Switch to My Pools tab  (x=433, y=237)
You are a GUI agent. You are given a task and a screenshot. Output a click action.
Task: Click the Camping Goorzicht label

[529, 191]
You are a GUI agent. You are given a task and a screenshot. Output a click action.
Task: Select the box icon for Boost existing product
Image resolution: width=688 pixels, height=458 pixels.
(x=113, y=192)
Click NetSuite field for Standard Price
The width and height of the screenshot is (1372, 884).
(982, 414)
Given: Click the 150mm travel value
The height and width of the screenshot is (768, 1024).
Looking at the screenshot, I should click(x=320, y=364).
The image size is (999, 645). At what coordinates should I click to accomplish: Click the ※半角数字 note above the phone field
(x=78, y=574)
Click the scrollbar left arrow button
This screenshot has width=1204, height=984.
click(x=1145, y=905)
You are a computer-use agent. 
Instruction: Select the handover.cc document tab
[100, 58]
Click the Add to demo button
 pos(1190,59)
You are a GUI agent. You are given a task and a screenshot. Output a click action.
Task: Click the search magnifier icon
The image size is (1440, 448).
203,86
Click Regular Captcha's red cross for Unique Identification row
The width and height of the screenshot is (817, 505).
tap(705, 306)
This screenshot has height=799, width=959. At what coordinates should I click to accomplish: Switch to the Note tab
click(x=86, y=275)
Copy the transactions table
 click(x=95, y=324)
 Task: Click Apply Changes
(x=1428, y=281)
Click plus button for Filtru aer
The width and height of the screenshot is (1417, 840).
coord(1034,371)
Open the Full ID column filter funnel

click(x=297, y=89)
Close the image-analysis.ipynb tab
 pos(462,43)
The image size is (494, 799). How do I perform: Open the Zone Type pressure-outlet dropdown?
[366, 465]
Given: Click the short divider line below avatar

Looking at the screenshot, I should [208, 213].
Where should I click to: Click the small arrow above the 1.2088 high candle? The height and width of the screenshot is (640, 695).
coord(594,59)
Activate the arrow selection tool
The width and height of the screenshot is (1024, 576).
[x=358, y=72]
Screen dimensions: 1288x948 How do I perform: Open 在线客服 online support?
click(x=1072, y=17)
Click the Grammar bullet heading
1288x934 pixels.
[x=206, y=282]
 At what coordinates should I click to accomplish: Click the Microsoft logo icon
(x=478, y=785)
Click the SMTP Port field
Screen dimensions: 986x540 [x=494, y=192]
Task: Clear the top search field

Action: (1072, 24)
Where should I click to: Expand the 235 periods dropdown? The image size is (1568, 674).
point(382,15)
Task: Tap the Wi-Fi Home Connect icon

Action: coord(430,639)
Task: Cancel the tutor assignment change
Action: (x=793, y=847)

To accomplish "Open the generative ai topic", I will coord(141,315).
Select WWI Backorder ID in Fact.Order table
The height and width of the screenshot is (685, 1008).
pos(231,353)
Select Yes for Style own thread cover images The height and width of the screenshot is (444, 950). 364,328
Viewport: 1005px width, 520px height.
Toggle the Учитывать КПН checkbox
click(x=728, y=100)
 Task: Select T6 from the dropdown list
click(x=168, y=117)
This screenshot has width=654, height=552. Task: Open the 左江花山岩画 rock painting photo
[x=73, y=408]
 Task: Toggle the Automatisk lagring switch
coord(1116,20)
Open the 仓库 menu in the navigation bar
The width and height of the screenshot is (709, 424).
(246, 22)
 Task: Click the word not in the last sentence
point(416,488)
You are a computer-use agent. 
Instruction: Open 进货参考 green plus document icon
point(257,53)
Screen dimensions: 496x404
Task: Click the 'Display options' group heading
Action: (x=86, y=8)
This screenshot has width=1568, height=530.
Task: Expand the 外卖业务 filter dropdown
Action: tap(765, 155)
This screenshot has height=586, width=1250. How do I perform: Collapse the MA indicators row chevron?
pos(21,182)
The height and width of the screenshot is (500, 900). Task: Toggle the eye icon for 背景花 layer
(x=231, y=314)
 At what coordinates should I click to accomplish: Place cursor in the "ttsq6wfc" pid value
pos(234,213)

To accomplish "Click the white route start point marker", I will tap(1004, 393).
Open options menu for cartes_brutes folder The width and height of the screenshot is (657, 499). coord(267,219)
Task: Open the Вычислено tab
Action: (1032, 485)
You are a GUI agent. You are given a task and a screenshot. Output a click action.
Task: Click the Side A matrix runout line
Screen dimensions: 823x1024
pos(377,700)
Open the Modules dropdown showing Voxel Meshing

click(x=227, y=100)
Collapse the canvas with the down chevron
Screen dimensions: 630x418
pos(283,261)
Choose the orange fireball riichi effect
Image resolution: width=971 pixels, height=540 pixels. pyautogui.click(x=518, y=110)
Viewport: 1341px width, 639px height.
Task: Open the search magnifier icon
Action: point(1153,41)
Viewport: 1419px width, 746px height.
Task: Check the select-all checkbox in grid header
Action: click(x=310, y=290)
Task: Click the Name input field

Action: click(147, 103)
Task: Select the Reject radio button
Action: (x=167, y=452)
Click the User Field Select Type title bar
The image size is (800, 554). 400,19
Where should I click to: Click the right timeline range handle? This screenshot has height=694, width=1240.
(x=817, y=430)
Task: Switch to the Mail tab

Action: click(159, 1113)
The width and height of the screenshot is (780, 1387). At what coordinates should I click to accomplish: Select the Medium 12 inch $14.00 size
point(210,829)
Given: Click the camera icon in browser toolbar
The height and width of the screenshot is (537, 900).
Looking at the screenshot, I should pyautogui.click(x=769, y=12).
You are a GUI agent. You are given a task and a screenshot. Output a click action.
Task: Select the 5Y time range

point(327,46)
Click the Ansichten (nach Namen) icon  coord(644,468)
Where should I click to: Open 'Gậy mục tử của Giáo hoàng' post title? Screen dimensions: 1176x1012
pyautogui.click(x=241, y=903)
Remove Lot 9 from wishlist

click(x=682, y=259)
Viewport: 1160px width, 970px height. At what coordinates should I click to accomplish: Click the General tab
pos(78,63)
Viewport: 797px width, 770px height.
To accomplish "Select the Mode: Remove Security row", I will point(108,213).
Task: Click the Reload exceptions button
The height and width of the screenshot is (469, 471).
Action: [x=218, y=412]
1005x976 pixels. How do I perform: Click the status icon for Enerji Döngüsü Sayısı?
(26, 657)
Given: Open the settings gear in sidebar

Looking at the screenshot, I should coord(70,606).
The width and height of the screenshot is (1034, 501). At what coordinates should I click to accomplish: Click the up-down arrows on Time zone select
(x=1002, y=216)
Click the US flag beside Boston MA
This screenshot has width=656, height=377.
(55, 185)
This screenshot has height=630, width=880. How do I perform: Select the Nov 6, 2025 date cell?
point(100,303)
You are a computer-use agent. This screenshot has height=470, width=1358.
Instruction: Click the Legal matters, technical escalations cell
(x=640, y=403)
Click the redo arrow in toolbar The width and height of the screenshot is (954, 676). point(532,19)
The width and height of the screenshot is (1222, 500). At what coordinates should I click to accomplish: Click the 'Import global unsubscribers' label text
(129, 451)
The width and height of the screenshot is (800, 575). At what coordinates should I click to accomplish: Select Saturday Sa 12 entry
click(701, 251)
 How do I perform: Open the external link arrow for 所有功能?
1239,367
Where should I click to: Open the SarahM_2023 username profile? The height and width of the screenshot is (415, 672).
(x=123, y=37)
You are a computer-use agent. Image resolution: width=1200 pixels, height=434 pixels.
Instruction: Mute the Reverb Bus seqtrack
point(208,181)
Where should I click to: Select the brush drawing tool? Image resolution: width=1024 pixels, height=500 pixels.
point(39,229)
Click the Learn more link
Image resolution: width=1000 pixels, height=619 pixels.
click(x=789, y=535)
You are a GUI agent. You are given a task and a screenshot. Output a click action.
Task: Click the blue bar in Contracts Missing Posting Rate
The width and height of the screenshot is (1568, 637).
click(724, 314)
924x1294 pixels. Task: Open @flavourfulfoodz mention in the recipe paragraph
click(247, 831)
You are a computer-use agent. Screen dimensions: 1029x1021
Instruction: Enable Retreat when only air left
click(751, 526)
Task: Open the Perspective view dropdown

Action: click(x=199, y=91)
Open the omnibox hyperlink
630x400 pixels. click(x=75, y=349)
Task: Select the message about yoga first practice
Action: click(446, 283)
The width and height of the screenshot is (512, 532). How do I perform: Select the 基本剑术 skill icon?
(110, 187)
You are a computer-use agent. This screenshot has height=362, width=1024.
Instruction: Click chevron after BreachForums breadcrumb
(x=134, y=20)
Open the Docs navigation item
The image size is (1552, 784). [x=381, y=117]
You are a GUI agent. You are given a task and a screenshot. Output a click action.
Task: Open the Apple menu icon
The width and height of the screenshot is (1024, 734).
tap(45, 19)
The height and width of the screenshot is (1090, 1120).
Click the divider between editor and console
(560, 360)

★ ★ ★ ★ ★

> [REQUIREMENT]: Copy, exactly and only, the lines above that begin with the one containing "Task: Open the Perspective view dropdown" and finish with the one containing "has height=362, width=1024.".

> [THE COMPLETED TASK]:
Task: Open the Perspective view dropdown

Action: click(x=199, y=91)
Open the omnibox hyperlink
630x400 pixels. click(x=75, y=349)
Task: Select the message about yoga first practice
Action: click(446, 283)
The width and height of the screenshot is (512, 532). How do I perform: Select the 基本剑术 skill icon?
(110, 187)
You are a computer-use agent. This screenshot has height=362, width=1024.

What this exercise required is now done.